- **Kurze Übung**
Übertrage die Zeilen der Daten unten in eine JSON-Liste von Zeichenketten, eine pro Zeile, und lass leere Zeilen weg. Beginne bei der Zeile mit „has width=1200, height=750.“ und höre nach der Zeile mit „[1156, 252]“ auf.

Datensätze aus einer Datenquelle:
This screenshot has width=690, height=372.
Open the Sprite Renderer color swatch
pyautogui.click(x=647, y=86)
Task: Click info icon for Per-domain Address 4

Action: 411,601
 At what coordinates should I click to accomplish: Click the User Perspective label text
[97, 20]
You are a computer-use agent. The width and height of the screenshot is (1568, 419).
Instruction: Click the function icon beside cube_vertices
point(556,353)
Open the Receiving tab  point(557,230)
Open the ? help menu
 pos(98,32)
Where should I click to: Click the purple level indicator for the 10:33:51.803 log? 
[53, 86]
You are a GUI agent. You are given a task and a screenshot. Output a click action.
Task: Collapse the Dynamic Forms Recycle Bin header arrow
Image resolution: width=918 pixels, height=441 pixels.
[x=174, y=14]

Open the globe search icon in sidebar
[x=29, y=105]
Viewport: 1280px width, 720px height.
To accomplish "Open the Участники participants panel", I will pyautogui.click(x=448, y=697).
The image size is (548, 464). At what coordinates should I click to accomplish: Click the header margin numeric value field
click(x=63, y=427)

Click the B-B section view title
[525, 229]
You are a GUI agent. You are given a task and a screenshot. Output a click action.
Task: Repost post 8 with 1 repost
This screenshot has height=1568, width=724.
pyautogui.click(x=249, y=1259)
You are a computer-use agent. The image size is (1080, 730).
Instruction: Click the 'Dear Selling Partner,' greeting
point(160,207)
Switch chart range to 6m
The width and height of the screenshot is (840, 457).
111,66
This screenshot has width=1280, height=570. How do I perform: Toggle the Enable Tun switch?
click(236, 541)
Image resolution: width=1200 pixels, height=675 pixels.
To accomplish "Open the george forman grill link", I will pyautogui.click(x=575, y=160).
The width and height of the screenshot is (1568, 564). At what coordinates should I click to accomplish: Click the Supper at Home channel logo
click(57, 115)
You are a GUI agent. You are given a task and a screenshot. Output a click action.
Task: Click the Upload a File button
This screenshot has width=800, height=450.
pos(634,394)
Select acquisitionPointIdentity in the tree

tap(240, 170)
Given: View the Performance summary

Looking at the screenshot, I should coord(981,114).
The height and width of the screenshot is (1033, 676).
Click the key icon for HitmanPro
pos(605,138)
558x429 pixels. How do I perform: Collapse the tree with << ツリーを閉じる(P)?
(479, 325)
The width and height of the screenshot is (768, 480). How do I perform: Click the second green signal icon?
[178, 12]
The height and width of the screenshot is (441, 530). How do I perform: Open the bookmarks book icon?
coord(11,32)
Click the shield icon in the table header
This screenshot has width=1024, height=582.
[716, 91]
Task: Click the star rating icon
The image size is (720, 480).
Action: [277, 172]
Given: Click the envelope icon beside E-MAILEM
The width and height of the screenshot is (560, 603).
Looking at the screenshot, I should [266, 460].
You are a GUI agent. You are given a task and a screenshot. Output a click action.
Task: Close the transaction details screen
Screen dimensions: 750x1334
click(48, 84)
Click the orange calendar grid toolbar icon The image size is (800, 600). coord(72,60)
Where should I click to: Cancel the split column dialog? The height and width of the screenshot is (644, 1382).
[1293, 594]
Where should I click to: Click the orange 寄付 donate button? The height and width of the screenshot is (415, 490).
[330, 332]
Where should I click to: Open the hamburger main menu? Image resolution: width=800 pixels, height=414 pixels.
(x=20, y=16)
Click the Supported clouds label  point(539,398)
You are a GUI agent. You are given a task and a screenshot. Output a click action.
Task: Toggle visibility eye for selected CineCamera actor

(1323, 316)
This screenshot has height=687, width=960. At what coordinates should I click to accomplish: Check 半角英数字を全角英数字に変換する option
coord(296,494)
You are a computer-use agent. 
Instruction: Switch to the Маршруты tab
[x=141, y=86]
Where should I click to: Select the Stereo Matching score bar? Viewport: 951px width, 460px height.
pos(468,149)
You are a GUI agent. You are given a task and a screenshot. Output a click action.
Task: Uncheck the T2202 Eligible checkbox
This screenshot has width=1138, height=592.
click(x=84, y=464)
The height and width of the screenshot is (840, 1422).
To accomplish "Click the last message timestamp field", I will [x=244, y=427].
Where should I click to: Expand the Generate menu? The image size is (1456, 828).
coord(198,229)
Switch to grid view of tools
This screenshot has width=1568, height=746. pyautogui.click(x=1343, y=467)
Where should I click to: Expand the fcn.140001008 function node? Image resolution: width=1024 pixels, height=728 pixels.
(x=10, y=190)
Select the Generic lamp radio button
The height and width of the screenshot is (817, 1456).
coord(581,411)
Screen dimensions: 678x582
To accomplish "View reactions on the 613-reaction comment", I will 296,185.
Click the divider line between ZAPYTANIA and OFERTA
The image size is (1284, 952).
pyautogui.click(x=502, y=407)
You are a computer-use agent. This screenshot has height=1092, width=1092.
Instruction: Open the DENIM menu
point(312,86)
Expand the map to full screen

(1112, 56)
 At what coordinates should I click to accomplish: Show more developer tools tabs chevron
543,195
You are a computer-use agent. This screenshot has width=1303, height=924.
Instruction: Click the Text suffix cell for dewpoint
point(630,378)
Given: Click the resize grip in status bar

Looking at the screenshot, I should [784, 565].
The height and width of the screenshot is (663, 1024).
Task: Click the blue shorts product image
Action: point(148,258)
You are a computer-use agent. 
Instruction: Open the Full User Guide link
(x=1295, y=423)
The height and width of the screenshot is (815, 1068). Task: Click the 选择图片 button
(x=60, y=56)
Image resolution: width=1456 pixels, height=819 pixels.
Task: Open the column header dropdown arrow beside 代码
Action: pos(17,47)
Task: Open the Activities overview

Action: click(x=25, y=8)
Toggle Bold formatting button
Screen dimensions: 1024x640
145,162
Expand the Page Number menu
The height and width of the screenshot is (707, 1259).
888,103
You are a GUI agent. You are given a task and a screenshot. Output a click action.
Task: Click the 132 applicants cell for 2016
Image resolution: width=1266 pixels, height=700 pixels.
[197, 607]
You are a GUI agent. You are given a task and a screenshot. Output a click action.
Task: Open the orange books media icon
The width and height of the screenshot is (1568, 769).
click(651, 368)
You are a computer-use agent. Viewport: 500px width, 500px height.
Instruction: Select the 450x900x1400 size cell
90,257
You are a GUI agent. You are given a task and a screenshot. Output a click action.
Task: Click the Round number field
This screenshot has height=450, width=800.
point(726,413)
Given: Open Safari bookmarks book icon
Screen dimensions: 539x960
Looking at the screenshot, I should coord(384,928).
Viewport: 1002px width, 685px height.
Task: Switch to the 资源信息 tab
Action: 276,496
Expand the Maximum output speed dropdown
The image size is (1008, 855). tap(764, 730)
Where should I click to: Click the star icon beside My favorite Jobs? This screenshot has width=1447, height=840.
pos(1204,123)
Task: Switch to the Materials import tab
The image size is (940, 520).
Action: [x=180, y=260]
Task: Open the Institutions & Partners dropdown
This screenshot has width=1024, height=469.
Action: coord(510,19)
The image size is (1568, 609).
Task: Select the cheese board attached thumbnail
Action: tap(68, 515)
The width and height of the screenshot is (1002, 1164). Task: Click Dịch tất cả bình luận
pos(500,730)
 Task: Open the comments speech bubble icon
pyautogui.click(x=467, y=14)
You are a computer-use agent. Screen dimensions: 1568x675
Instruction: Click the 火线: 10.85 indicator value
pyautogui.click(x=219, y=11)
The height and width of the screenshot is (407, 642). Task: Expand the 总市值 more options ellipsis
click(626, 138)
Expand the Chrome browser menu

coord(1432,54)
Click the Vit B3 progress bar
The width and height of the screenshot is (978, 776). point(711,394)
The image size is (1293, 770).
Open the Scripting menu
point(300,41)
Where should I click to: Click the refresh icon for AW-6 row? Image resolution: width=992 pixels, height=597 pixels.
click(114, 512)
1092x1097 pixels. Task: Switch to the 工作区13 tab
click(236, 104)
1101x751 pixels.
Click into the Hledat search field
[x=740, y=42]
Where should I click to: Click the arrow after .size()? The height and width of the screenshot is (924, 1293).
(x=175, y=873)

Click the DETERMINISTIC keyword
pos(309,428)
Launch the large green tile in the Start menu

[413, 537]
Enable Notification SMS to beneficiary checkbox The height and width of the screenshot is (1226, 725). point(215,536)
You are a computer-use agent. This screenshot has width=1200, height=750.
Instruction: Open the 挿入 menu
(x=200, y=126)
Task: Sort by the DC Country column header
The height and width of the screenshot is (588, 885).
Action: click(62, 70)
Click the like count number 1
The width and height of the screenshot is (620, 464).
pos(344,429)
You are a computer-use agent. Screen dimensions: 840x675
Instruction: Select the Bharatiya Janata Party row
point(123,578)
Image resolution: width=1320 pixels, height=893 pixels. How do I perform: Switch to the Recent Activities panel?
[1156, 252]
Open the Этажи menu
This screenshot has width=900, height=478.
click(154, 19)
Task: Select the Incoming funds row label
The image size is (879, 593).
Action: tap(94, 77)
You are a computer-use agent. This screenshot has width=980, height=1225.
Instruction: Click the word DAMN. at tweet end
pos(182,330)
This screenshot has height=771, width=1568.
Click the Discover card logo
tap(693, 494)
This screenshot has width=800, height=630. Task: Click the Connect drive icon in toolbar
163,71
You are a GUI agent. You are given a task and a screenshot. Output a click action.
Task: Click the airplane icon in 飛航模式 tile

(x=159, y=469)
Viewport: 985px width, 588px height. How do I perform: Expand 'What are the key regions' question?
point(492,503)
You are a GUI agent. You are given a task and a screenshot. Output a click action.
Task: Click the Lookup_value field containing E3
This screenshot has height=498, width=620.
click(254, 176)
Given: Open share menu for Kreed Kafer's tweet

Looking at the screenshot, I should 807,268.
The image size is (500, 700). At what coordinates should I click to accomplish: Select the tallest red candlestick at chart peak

- **Ergebnis unten**
[
  "You are a computer-use agent. This screenshot has width=1200, height=750.",
  "Instruction: Open the 挿入 menu",
  "(x=200, y=126)",
  "Task: Sort by the DC Country column header",
  "The height and width of the screenshot is (588, 885).",
  "Action: click(62, 70)",
  "Click the like count number 1",
  "The width and height of the screenshot is (620, 464).",
  "pos(344,429)",
  "You are a computer-use agent. Screen dimensions: 840x675",
  "Instruction: Select the Bharatiya Janata Party row",
  "point(123,578)",
  "Image resolution: width=1320 pixels, height=893 pixels. How do I perform: Switch to the Recent Activities panel?",
  "[1156, 252]"
]